Au final que restera t-il de ces fameux 10 jours qui ont bouleversé la vie d’Eisenstein ? Replaçons un peu le contexte. Nous sommes en 1931, Eisenstein, est devenu en trois films, glorifiant la révolution russe (« La grève » en 1924, « Le cuirassé de Potemkine » en 1925, et « Octobre » en 1927), une véritable icône et le meilleur artisan de la propagande pro URSS pour Staline. Dès 1930 il voyage en Europe, puis aux Etats Unis, dispensant, au nom du pouvoir soviétique, son savoir faire et souhaite rencontrer ses illustres collègues, Chaplin notamment. C’est d’ailleurs lui qui « le missionnera » pour tourner un film sur la récente révolution au Mexique, qui deviendra l’œuvre maudite « Que viva Mexico » dont Eisenstein a perdu la maitrise avant le montage. Episode artistique qui ébranlera sa manière d’appréhender ses films par la suite. C’est donc sur cet épisode que focalise Greenaway avec « « Que viva Eisenstein ». Mais plutôt que de nous montrer un tournage que l’on a décrit comme déraisonnable (on ne voit aucune scène de celui-ci), ou encore d’arborer les difficultés et la pression subies par l’artiste dans ce climat qui n’était pas encore à la guerre froide mais en avait tous les aspects. Plutôt que de s’intéresser au cinéaste de génie, certes perturbé, en être d’exception, Greenaway transforme Eisenstein en être futile, dilettante, dont la seule obsession sera de faire confirmer son homosexualité en la vivant pleinement, la plupart des scènes étant réservées à l’alcôve. De Mexico, pas une image, pas une reconstitution, juste un habillage de studio teinté d’un esprit post colonialiste (des ersatz de Zapatta dans un coin de décor). Le contraste entre l’habileté, l’inventivité technique et la vacance du scénario devient alors saisissante. Une absence de scénario appuyée par des acteurs peu inspirés, en sur jeu permanent et caricaturaux. Et de se dire que Peter Greeanway se rapproche de plus en plus de ce qu’en pense ses détracteurs, il est un cinéaste faussaire, un illusionniste qui, a force de tourner, et de ne pas se renouveler, nous ressert les même vieux tours qui n’ont plus de prestigieux que ce qu’il en faisait par la passé.

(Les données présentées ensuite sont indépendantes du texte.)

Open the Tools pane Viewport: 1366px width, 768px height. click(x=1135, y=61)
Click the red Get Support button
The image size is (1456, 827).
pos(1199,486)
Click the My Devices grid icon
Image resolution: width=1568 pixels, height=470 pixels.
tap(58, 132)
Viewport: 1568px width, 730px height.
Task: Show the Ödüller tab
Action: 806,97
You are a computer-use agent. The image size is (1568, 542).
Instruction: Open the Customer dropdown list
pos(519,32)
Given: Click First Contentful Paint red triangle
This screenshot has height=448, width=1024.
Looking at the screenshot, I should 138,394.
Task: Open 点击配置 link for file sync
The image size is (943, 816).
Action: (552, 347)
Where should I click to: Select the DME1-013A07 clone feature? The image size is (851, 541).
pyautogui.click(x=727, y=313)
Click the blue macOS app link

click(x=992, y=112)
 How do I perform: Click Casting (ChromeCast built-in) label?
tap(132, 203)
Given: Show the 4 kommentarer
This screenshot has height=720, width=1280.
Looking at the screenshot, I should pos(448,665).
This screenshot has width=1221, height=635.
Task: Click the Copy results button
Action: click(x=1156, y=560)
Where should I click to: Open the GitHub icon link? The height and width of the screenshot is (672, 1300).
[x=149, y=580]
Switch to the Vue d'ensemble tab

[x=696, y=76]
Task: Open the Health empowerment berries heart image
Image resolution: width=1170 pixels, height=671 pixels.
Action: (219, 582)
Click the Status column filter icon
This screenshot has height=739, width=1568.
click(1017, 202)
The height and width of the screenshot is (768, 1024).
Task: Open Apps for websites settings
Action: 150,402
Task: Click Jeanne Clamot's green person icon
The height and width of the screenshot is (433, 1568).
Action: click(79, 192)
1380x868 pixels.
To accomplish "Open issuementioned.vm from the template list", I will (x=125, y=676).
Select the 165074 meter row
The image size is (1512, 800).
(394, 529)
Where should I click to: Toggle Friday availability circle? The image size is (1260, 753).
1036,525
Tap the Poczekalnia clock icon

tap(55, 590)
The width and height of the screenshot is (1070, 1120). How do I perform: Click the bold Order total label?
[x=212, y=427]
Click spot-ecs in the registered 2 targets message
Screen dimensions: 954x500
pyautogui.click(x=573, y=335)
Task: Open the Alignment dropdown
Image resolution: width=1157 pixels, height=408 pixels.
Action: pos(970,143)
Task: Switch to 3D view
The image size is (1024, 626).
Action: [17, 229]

Un peu de modestie est souvent salvateur au cinéma. En début d’année, « Le scandale Paradjanov » est sorti en toute discrétion. Avec peu de moyens, beaucoup de sensibilité et de passion pour cet autre cinéaste russe, l’acteur réalisateur Serge Avédikian a réussi le pari difficile de relater avec flamboyance l’œuvre et l’intimité de pensée de Paradjanov, c’est sans doute l’humilité et l’admiration qui le guidaient. Contrairement à Greenaway, il n’a pas eu l’orgueil de croire qu’il pouvait être égal, ou même dépasser le maître !
J’attendais beaucoup de « Que viva Eisenstein », au final je suis sorti de là groggy et disons le passablement énervé !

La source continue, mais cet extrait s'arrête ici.